[Extract to read]

Start of Block

The city says the promotional event could resume at a later date with proper permits.

TME No word on when the replacement Neck Massager Carts' will hit the streets.

Shipping misfire

WASHINGTON - A Washington musician who ordered a flat-screen TV from Amazon.com was shocked to receive a semiautomatic assault rifle instead.

Thirty-eight-year-old Seth Horvitz says he purchased the 39-inch television from a third-party seller. A box arrived from UPS on Tuesday evening, and it seemed much too small to contain the TV. He says he initially thought it contained accessories.

But when he opened it, he found a Sig Sauer military-style rifle. He says he had never held a gun before he felt the trigger of the rifle.

An invoice showed that the gun was intended for delivery to a firearms dealer in Duncansville, Pa. Horvitz called police, who took the gun and are investigating how the mistaken shipment occurred. Amazon and UPS had no immediate comment.

End of Block

[Data shown]
Start of Block

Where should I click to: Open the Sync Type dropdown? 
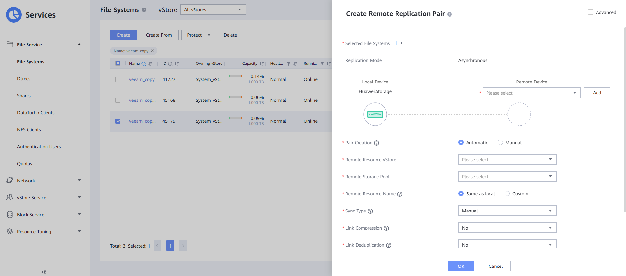coord(507,211)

End of Block

[Aim of the exercise]
Please return the passage from the shipping misfire news item exactly, starting at "Shipping misfire" and ending at "it contained accessories.".

[Task result]
Shipping misfire

WASHINGTON - A Washington musician who ordered a flat-screen TV from Amazon.com was shocked to receive a semiautomatic assault rifle instead.

Thirty-eight-year-old Seth Horvitz says he purchased the 39-inch television from a third-party seller. A box arrived from UPS on Tuesday evening, and it seemed much too small to contain the TV. He says he initially thought it contained accessories.